The downstream costs of deferred care
Skipping preventive and routine care is not just a personal health decision; it is an economic one with system-wide consequences. People who defer care miss prevention opportunities and recommended monitoring. Conditions that could be managed cheaply if caught early become expensive emergencies when they are not.
The dental connection illustrates this clearly. Poor dental health is linked to heart disease, cognitive decline, and other serious conditions. A patient who skips dental cleanings because of medical debt may end up with a cardiovascular event that costs far more to treat than the dental care would have. The cycle compounds: more medical costs, more debt, more deferred care.
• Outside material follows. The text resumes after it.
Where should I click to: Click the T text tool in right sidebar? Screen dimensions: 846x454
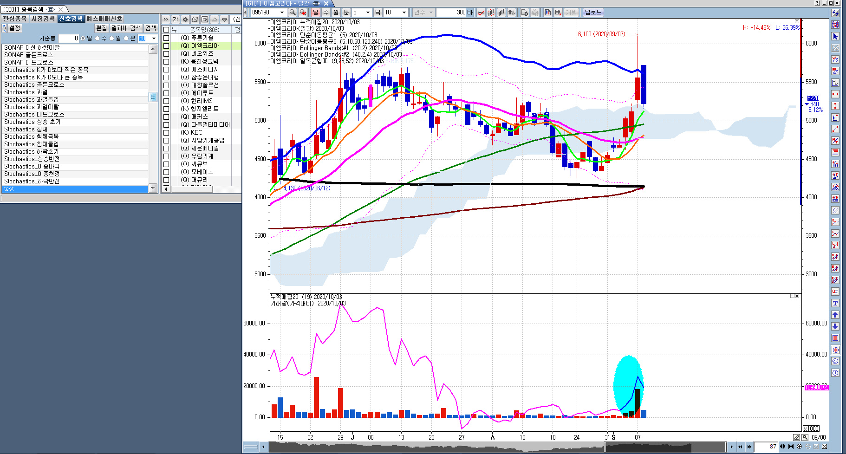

Senior author Catherine Ettman of the Bloomberg School's Department of Health Policy and Management noted that avoiding routine or preventive care can worsen health conditions, making them more costly for patients, insurers, and taxpayers who subsidize much of the medical care in the U.S.
Policy context and timing
The findings arrive during a period of active policy debate over healthcare affordability. First author Kyle Moon, a PhD candidate at the Bloomberg School, pointed to recent developments including cuts to insurance coverage in the 2025 Budget Reconciliation Act, which may exacerbate both medical debt and deferred care. Moon argued that policies addressing affordability and the cascading toll of medical debt are critical to mitigating the health and economic impact of deferred care.
The study does not evaluate specific policy interventions, but its data provide a baseline against which future policy changes could be measured. If coverage cuts increase the proportion of Americans with medical debt, the model predicts corresponding increases in deferred care across all three categories -- dental, medical, and mental health.
What the data cannot show
The study uses self-reported measures of both medical debt and deferred care. People may underreport debt due to stigma or may not accurately recall when and whether they delayed seeking care. The cross-sectional design captures a snapshot rather than a trajectory, meaning the study cannot determine whether medical debt causes people to defer care or whether both are consequences of a shared underlying factor, such as chronic illness or poverty.
The survey also does not capture the severity of medical debt or the duration of deferral. A patient who delays a dental cleaning by one month is counted the same as one who goes years without care. The health consequences of these two scenarios differ enormously, but the survey data cannot distinguish between them.
The study population is limited to non-institutionalized adults with fixed household addresses, which excludes homeless individuals, incarcerated populations, and nursing home residents -- all groups likely to have high rates of both medical debt and unmet healthcare needs.
Despite these limitations, the data make a clear case: medical debt is associated with a broad pattern of deferred care that crosses insurance boundaries and affects dental, medical, and mental health services. The policy question is whether that pattern will be addressed through systemic reform or allowed to compound through inaction.